Oh yes, there had been torment! The nightmares—they were coming for him. He remembered them now, they were coming. Nightmares in which he had known such torturous pain, pain all of his senses told him had been real—that no painkiller could clear away from his mind and body even as he slept.
Selerael pulled her mind away abruptly. She found herself shivering; she was not cold. Quickly she recomposed herself, then contacted the thought-activated computer and asked for an approximation of the time passed since the journey began. A mental calculation into Earth equivalent put the time elapsed since re-entry at more than seventeen billion years! a figure she never could have known if she hadn’t read the aliens’ minds. Moreover, the computer had been unable to measure time until forward time passed in the new exploding universe.

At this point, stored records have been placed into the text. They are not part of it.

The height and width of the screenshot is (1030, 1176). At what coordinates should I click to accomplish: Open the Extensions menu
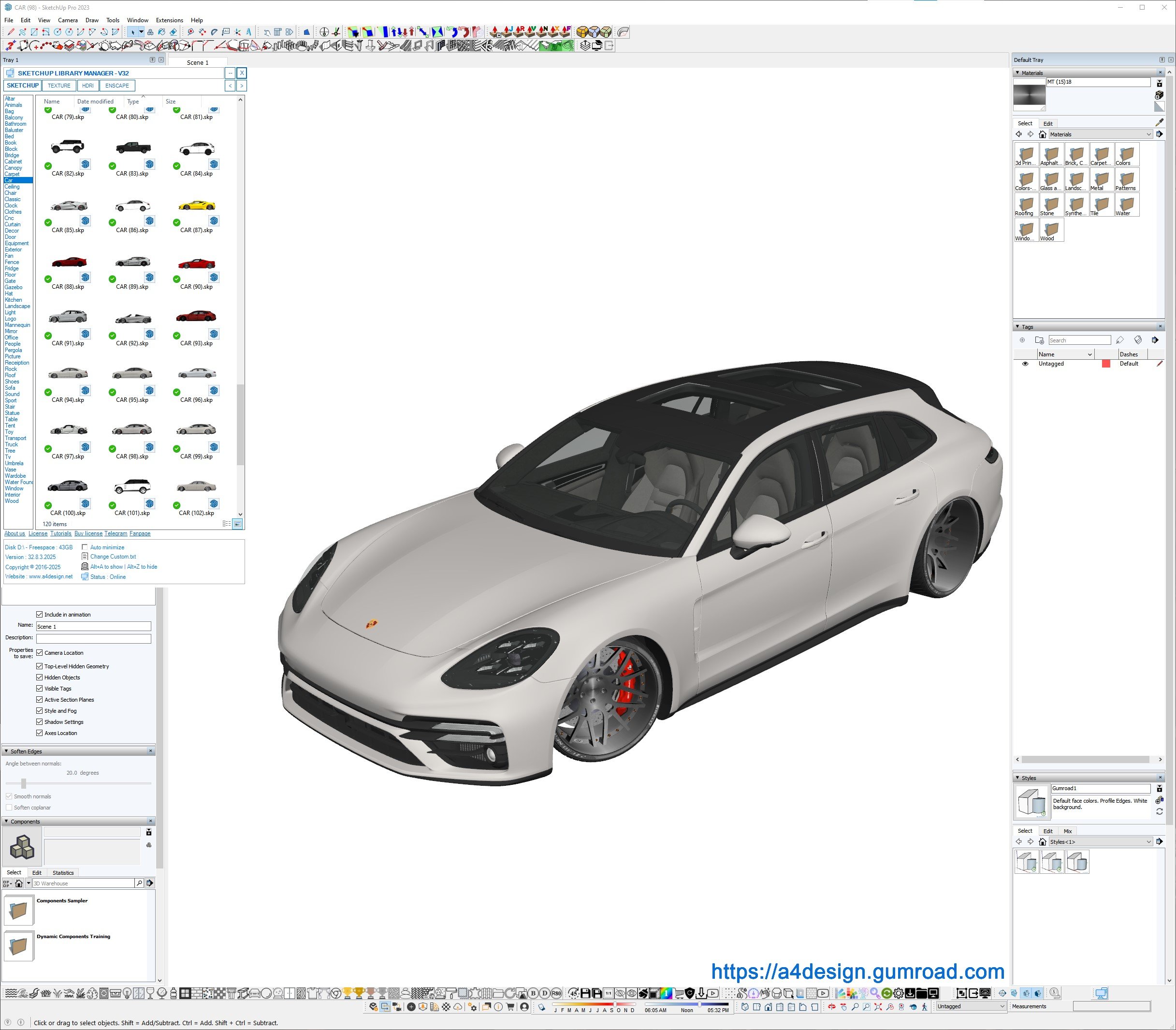pos(170,20)
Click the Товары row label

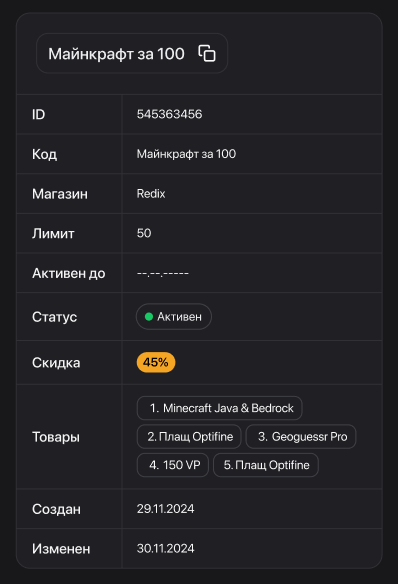click(x=56, y=437)
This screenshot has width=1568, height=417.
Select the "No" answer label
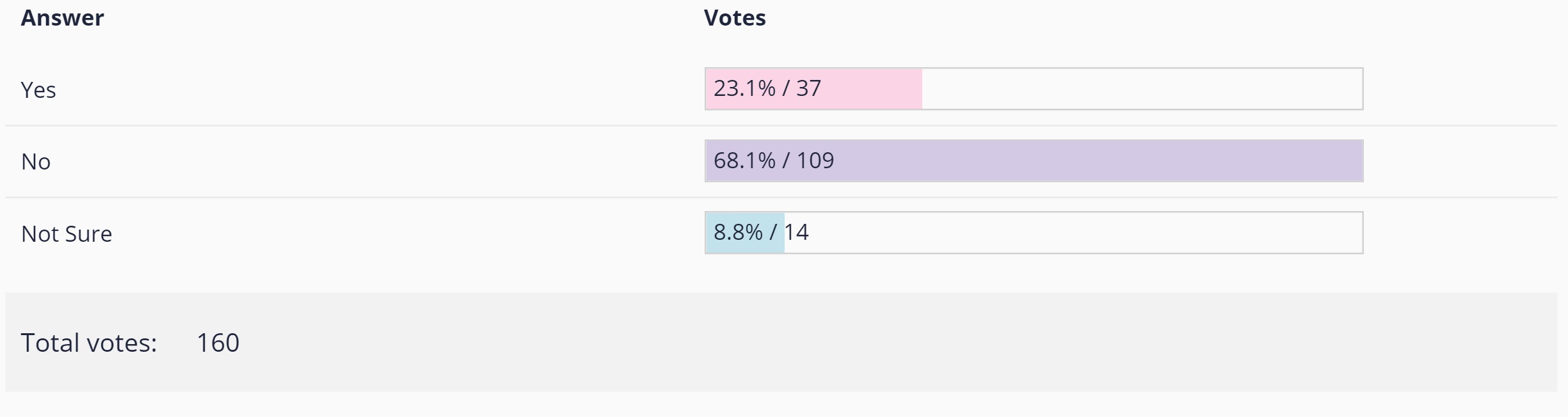pos(36,162)
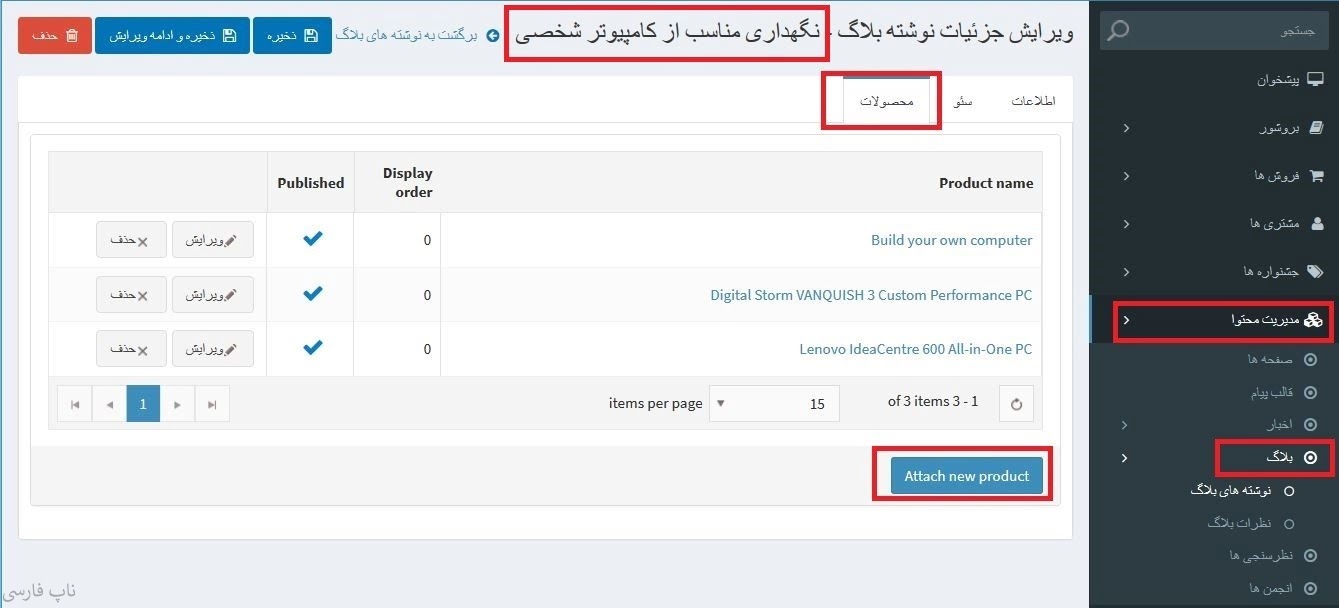Click the customers person icon (مشتری ها)
The width and height of the screenshot is (1339, 608).
coord(1316,223)
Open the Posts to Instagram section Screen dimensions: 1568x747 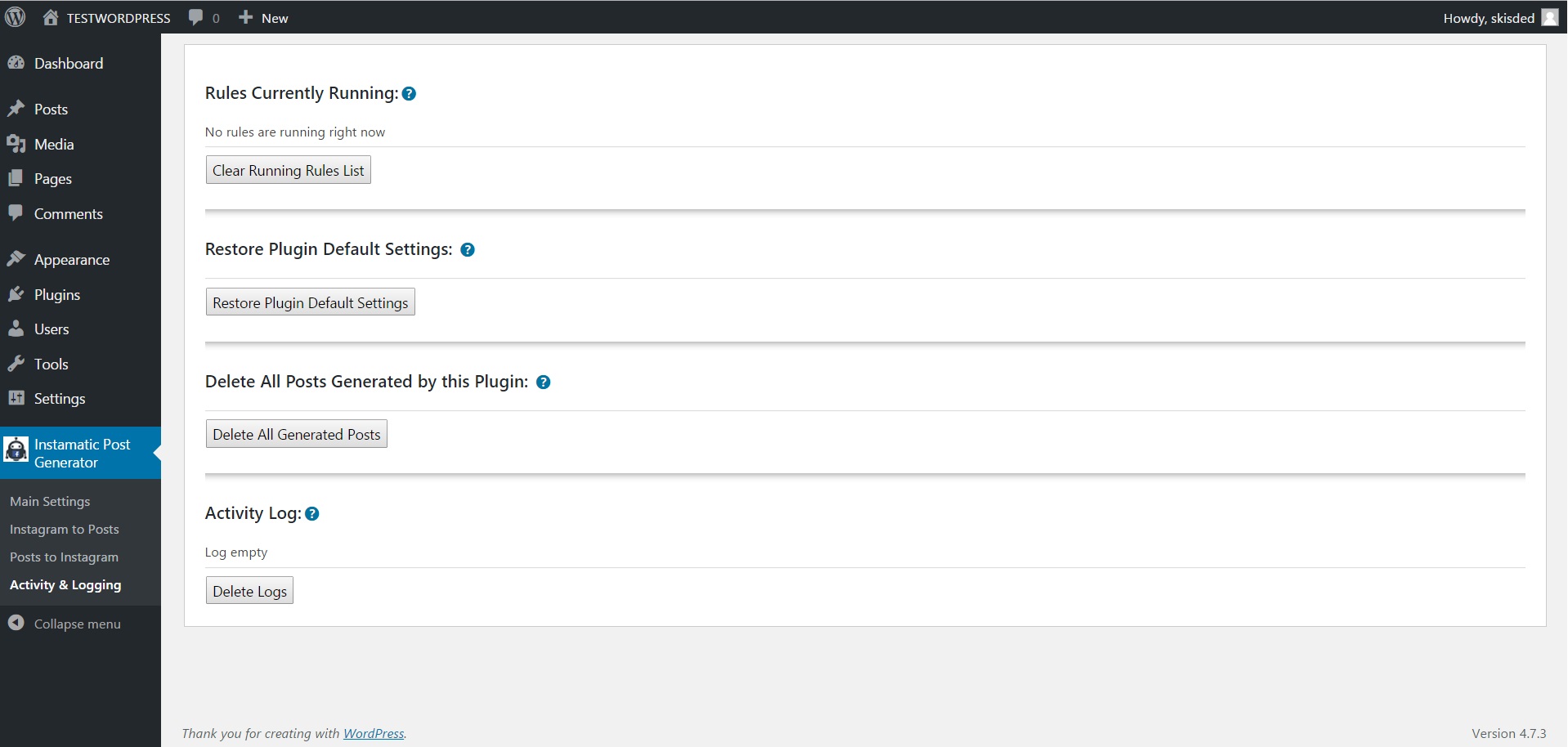(64, 557)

These aliens had been drifting in space for seventeen billion years! From what she had understood, it had survived a Big Bang of their universe by leaving their universe for another that was only just born.
The computer reported that it had undergone damage in the impact of forward time, that it had lost its navigation and main source of power. It had continued to accelerate the ship, avoiding stellar dangers. Then the computer had found a safe area, using the last of its power to reverse acceleration until it achieved stationary status.
Its energy at minimum power, the back-up system of this spaceship channeled all the energy the ship absorbed from space into the life-support systems. There had been no planetary systems then, at the beginning of the universe, capable of sustaining life, but the ship could not wait. In its last effort to protect the crew in this relatively stable area of space, it had no longer enough energy to reactivate the crew. Here the ship had waited another 14 billion years.